Eye Health: Lack of zinc can result in impaired vision, poor night vision and cloudy cataracts; get daily dose
By Dr. Dawn Stratton
Have you had your daily dose of zinc? That’s something you may have never or rarely been asked. I pose this question because zinc has a great deal to do with the health of our eyes.
Zinc is an essential trace mineral or “helper molecule” that plays a vital role in bringing vitamin A from the liver to the retina in order to produce melanin. Melanin is a protective pigment in the eyes. Zinc deficiency has been linked to:
• Impaired vision
• Poor night vision
• Cloudy cataracts
Other known effects of zinc deficiency include a loss of hair from eyebrows and eyelashes, along with mental sluggishness and increased susceptibility to infection.

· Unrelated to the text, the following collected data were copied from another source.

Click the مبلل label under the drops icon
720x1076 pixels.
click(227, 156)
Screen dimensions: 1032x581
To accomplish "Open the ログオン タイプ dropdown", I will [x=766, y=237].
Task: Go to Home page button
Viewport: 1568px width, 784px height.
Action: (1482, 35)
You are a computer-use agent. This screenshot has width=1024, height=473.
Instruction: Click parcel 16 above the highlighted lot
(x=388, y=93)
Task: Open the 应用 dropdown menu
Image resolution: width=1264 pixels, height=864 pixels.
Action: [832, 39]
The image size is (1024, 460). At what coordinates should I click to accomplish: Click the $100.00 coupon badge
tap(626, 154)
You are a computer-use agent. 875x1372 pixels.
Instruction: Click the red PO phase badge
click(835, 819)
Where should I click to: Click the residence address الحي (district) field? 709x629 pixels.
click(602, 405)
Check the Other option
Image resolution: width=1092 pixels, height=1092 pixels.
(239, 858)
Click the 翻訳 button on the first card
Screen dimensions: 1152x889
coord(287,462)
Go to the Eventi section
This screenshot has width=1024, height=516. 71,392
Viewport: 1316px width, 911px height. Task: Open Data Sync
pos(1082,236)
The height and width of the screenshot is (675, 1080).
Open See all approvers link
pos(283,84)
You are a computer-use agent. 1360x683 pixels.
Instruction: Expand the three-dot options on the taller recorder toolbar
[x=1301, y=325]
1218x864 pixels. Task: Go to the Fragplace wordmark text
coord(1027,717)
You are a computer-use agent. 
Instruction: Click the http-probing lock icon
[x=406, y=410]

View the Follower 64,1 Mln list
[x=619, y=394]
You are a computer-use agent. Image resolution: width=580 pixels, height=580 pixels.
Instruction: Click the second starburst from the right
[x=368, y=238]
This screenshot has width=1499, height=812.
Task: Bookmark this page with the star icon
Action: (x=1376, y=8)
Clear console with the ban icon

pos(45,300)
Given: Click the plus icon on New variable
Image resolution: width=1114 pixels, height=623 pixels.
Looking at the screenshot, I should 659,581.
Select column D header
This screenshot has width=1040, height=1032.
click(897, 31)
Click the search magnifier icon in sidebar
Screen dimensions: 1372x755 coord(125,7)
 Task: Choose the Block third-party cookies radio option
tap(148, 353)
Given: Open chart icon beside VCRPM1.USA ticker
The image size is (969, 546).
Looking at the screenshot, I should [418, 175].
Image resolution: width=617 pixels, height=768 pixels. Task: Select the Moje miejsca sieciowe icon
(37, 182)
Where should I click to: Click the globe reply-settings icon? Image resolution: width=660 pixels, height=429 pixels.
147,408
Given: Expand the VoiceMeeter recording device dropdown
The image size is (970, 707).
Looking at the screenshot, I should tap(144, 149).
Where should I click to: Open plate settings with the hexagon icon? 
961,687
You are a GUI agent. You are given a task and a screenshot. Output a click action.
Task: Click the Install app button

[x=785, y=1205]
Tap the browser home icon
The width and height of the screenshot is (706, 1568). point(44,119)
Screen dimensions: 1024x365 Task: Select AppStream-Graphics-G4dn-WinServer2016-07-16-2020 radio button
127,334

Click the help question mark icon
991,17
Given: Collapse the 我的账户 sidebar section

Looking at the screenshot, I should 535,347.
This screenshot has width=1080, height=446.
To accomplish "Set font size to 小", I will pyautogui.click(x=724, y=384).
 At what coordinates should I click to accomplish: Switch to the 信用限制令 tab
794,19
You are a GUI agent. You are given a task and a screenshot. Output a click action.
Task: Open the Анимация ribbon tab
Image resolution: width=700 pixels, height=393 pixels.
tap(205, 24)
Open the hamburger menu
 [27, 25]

Zinc is recommended for people diagnosed as being at high-risk for age-related macular degeneration, or already experiencing the early stages of AMD. Daily intake of zinc through diet, nutritional supplements, or fortified foods and beverages is important for the maintenance of good eye health. The U.S. Food and Drug Administration (FDA) has established a dietary reference intake for zinc of 11 mg/day for males and 8 mg/day for females.
However, avoid taking high doses of zinc (beyond 100 mg daily) without first consulting a physician. While zinc is vital to our health in moderation, higher doses have been associated with adverse effects such as reduced immune function.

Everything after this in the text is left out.